Похоже, Ермолаев уловил перемену во мне, когда я подумал о возможной связи его с тайными обществами иллюминатов, и поспешил разуверить меня в том, объяснив, что бюст сам Карамзин подарил ещё его отцу, а до того он стоял в его светёлке в доме Новикова.
«И это – повод всюду таскать за собой полпуда?» – нелестно подумал я, ибо полагал его приглашение обусловленным разговором о моей возлюбленной.
– Он призван напоминать мне о моём долге, – сказал Ермолаев.
– Вот как? – заложил я руки за спину и демонстративно отвернулся от скульптуры, ибо меня всегда тяготили высокопарные сентенции: неужто нельзя для памятки взять с собой гравюру? Большая корзинка с грецкими орехами стояла рядом, и я позволил себе взять один. Ермолаев тут же подал прибор для колки, исполненный в виде куклы прусского гренадёра с чудовищными челюстями.
– По службе я успешно вёл одно дело, но, несмотря на похвалы, награды и чины, не считаю его оконченным. – И поскольку я не собирался расспрашивать о карьере Павла Сергеевича, он продолжил: – Вы молоды и могли не слышать всего об иллюминатах, масонах или мартинистах. Но я застал их расцвет и – падение, к которому приложил немало сил, будучи убеждённым их противником.
От меня не утаилось, что, говоря о падении, он несколько замешкался, словно подбирал подходящее определение, которое его не удовлетворило. И он, перебивая сам себя и перескакивая с одного на другое, принялся быстро повествовать о том, что, по-видимому, всерьёз занимало его ум – настолько, что в иных обстоятельствах можно бы заподозрить род помешательства.
Персоны, идеи и события – всё смешалось в его беспорядочной повести. Карамзина сменял Новиков, Шварца – князь Гагарин. Волна безродных мартинистов накатывала на Библейское Общество, а высылка иезуитов сменялась борьбой с книгой Госснера. Трижды неудачные попытки расколоть скорлупу заставляли его вздрагивать, но я не преуспел в стремлении его остановить и отложил нескладный инструмент, жалея о невозможности применить бюст знаменитого масона. Признаться, едва ли не всё время его рассказа я скучал и еле сдерживал зевоту. «Можно ли в России найти дворянина, не замешенного во всей этой мешанине? Или мещанина? Мещанина в мешанине… Или хотя бы купца?» Но тут мне пришёл на ум неблагонадёжный Прохоров брат, чем заставил меня мысленно усмехнуться.
Он сбивчиво продолжал, словно семенил в каком-то причудливом аллюре:
– Никто толком не скажет, с какого времени в России действовали тайные общества. Все эти дела обросли бесконечными несуразностями и запутались в сети множества необъяснённых причинами следствий. Более или менее достоверно мы можем говорить о временах царствия императрицы Екатерины. Моё же следствие неимением средств не спускалось за черту древнее сей славной эпохи. Но и того, что узнал я, достаточно, чтобы навсегда лишиться сна. Увы, я связан обещанием не разглашать находок. Но и то, о чём я имею упомянуть, достаточно мудрому.

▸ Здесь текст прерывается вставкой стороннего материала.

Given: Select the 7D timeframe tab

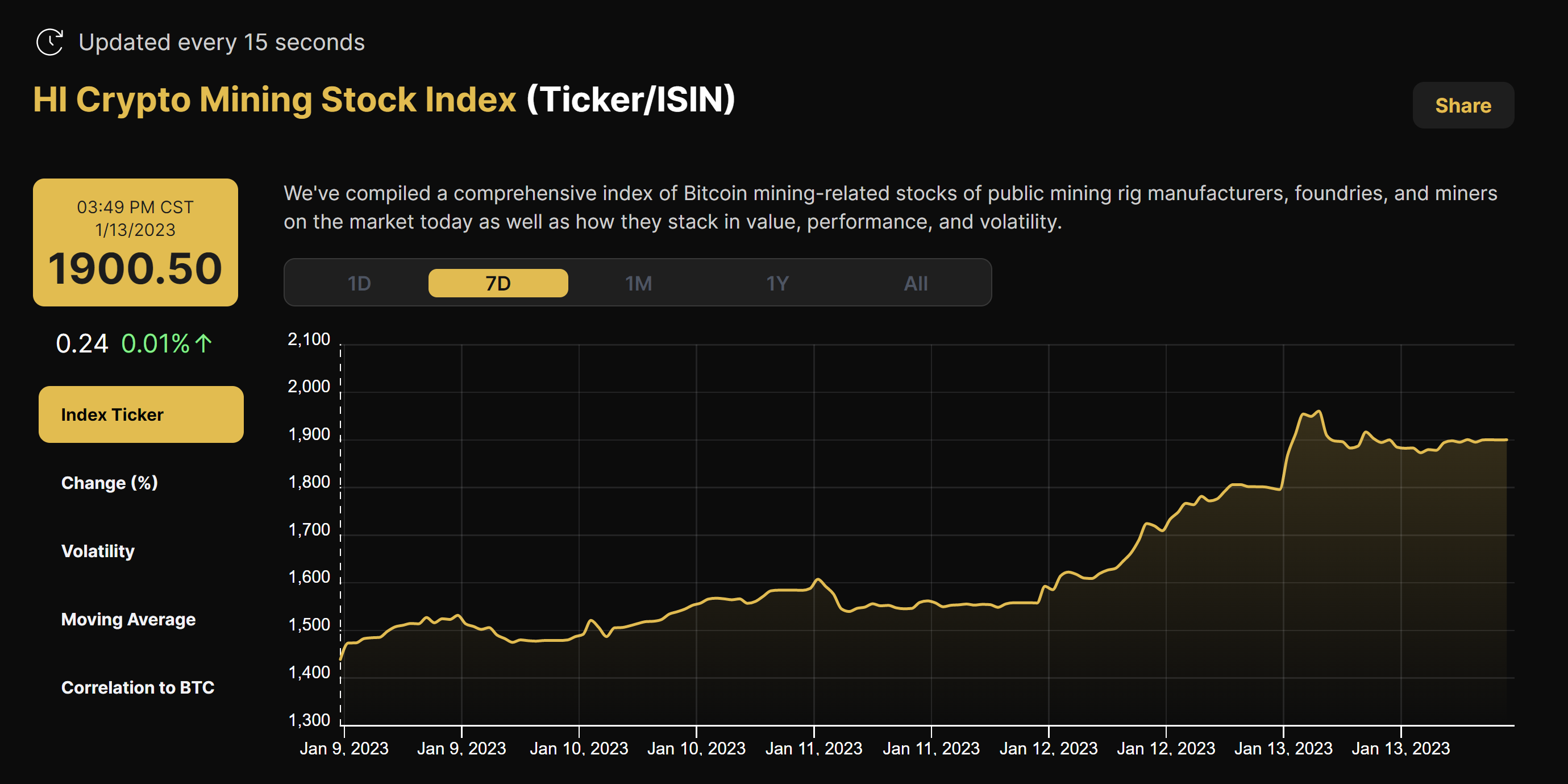Looking at the screenshot, I should (498, 282).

– Мне доводилось слышать многое из того, что вы рассказали, и даже, признаюсь, гораздо более, – я воспользовался паузой, взятой им, чтобы немного перевести дух, и прервал его рассуждения.
– Да в том-то и дело, что слышали вы гораздо более! – неожиданно вспыхнул он, понизив голос едва ли не до шёпота, а костяшки его пальцев ударили по крышке бюро. – Вы и сейчас не слишком внимали, но ведь я умышленно не поведал вам всего.

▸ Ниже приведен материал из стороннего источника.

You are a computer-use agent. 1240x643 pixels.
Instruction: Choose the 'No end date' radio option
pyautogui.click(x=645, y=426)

Я принял предложенную трубку, и мы расположились на мягких креслах, шириной напоминающих диваны. Разговор грозил затянуться.
– Всё это замечательно, но для чего-то же вы позвали меня, – я попытался вернуть его к разговору, как полагал, о княжне, но с удивлением услышал:
– Не могли бы вы уточнить некоторые детали об этой книге для Голицына?

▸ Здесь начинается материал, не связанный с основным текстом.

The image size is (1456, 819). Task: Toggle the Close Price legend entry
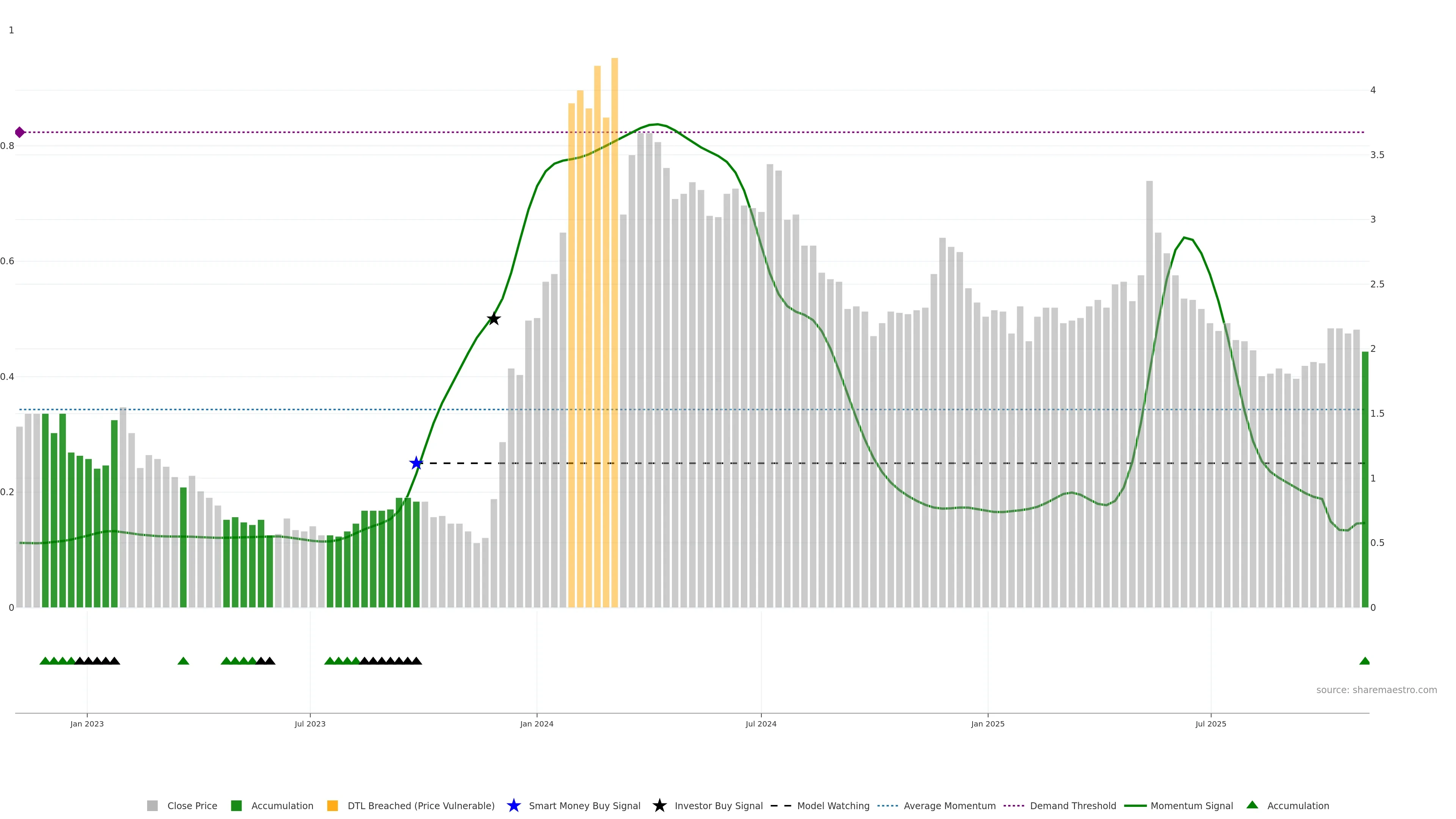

– Увы, я сказал всё, – ответил я с большим облегчением. – Но я мог бы поискать сведения в моей ныне обширной библиотеке.
– Я буду вам очень признателен за это.
Твёрдый его взгляд и отсутствие продолжения заставили меня предположить, что именно это и есть причина его стремления говорить наедине. Он выглядел обеспокоенным более, чем раньше, и беспокойство его начинало передаваться и мне. Впрочем, чувство это всё более затмевалось раздражением: загадочные его рассуждения о тайных обществах никак не увязывались у меня со старинной хроникой.
– Почему вы прервали мой разговор с княгиней?
– Наталье Александровне достаточно волнений, чтобы теряться в догадках. Вы верно заметили, что письмо диктовалось абы кому, и долго лежало без движения, пока некто неведомый не надумал отправить его княгине. Пусть уж один князь Голицын останется у неё во врагах: они, как-никак, ровня, чем проведать ей, что какой-то пройдоха от лица сего вельможи даёт ей поручения. Впрочем, сие маловажно, и я беру на себя обязательство успокоить её.
– Если это маловажно, то что важно? Вас заинтересовала книга, но почему?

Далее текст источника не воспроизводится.